Director Spike Lee was expected receive a nomination for 1989's "Do the Right Thing." But that didn't happen. Lee wouldn't earn a nod in that category until 2019, with "BlackKklansman." Though he received an honorary Oscar in 2016, and received several nods in other categories, it wasn't until "BlackKlansman," that Lee was awarded his first non-honorary Oscar, for Best Adapted Screenplay.

"Da 5 Bloods" recounts a group of Vietnam War veterans reuniting in their later years, and embarking on a jungle trip in search of treasure and lost loves. The film debuted just months before the tragic death of costar Chadwick Boseman, whose scene-stealing performance occurs in flashbacks and dream sequences where he plays the old squad's fallen leader.

Boseman died in August at age 43. The celebrated Black actor had two high-profile roles in this award season, his turn in "Da 5 Bloods" and his portrayal of a troubled and narcissistic musician in “Ma Rainey's Black Bottom.

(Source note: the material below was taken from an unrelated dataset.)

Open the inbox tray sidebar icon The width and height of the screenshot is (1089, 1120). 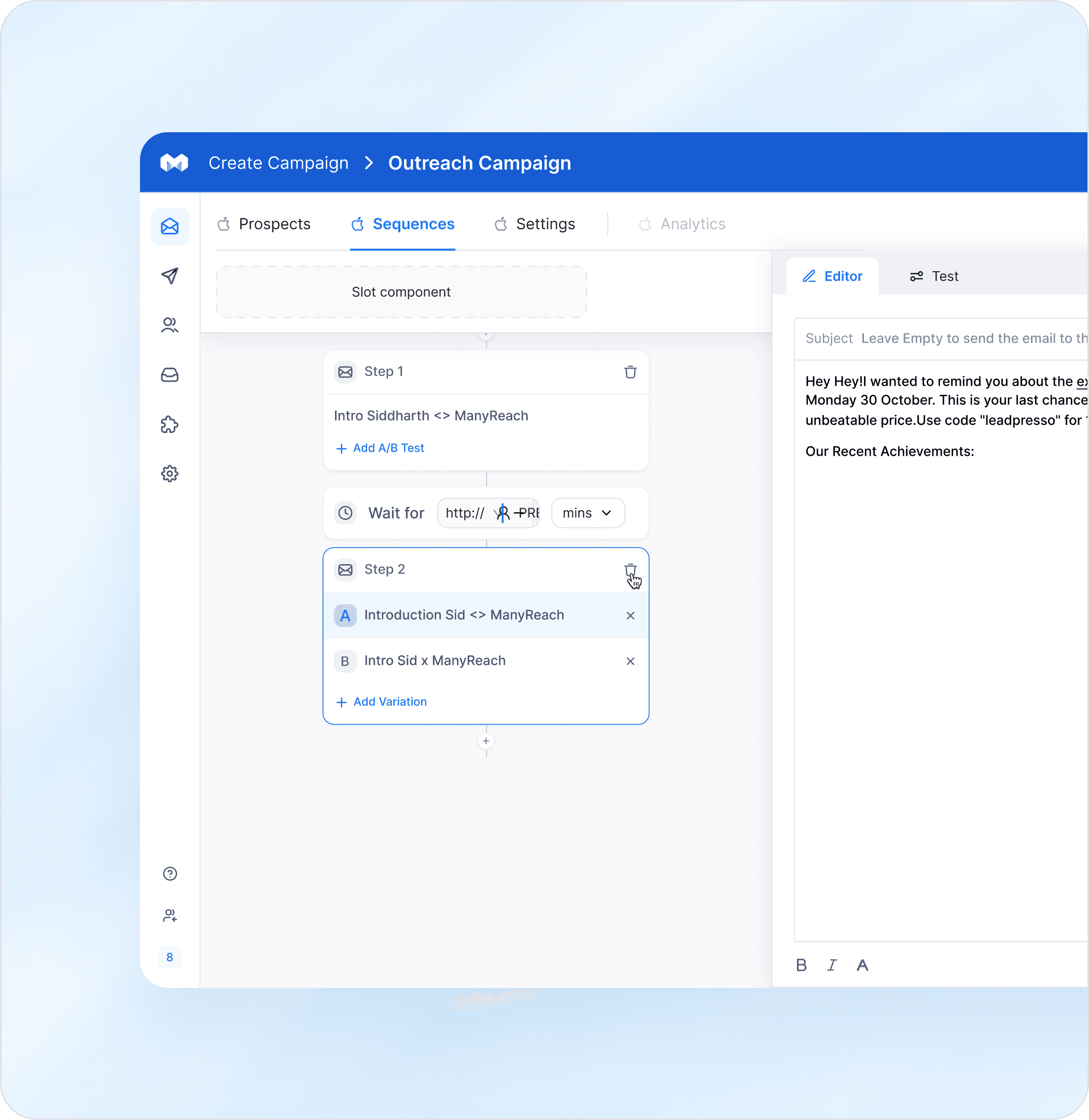click(x=170, y=375)
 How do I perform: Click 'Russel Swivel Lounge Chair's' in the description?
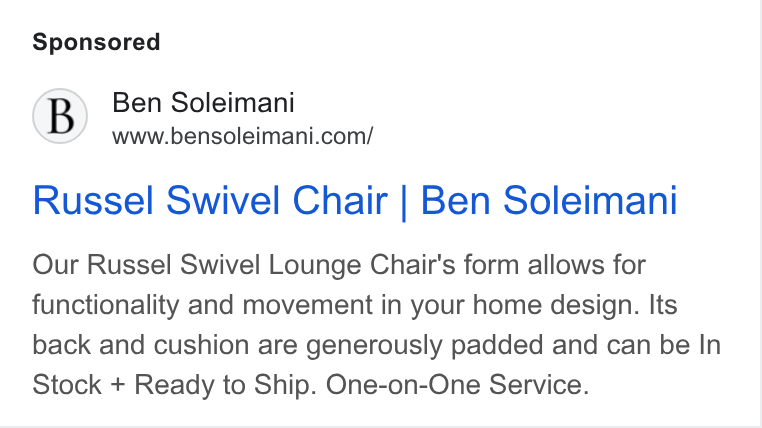(x=271, y=265)
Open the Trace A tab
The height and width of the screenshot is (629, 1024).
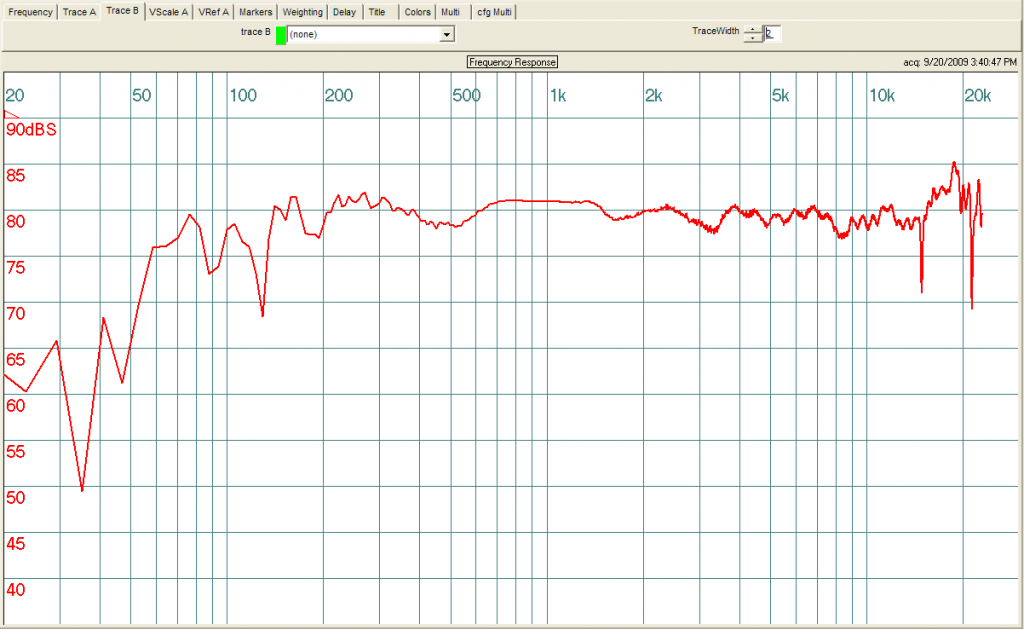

His work may make history of its own. If nominated for both films, Boseman would be the first posthumous, double nominee in Oscar history. 

George C. Wolfe

George C. Wolfe directing "Ma Rainey's Black Bottom." - Netflix

A celebrated stage director, George C. Wolfe won a Tony in 1993 for "Angels in America: Millennium Approaches" and a second Tony for the musical "Bring in 'Da Noise, Bring in 'Da Funk" in 1996. He also served as the artistic director, from 1993 to 2004, of New York City's celebrated Public Theater, founded in 1954 by Joseph Papp to showcase the works of up-and-coming playwrights and performers.

Wolfe is shortlisted by many critics for a directing Oscar for his presentation of "Ma Rainey's Black Bottom," a Netflix production based on August Wilson's play about Gertrude "Ma" Rainey, one of the first Black blues singers to make records and one of the country's most influential blues singers.

Wolfe lush film production of a turbulent recording session between Rainey and a group of musicians have been lauded by critics for its evocative lighting, exquisite costumes and brilliant performances by an ensemble of veteran and talented actors.

Most notably, reviewers praised Viola Davis for her powerhouse delivery in the title role and the crazed desperation in Boseman's depiction of a troubled horn player who vexes Rainey and everyone else during a 1920s blues session at a Chicago recording studio.

It was Boseman's last role before dying of colon cancer.

In an interview after the film's completion, Wolfe said he was devastated by the actor's death, and considered his final work beyond compare.

“I know this may sound full of it, but I think it’s one of the greatest performances ever captured on film. Period. It’s an astonishing performance: how naked it is, how viscerally powerful it is. There’s charisma and then there is the truth and he is filled with both," Wolfe said.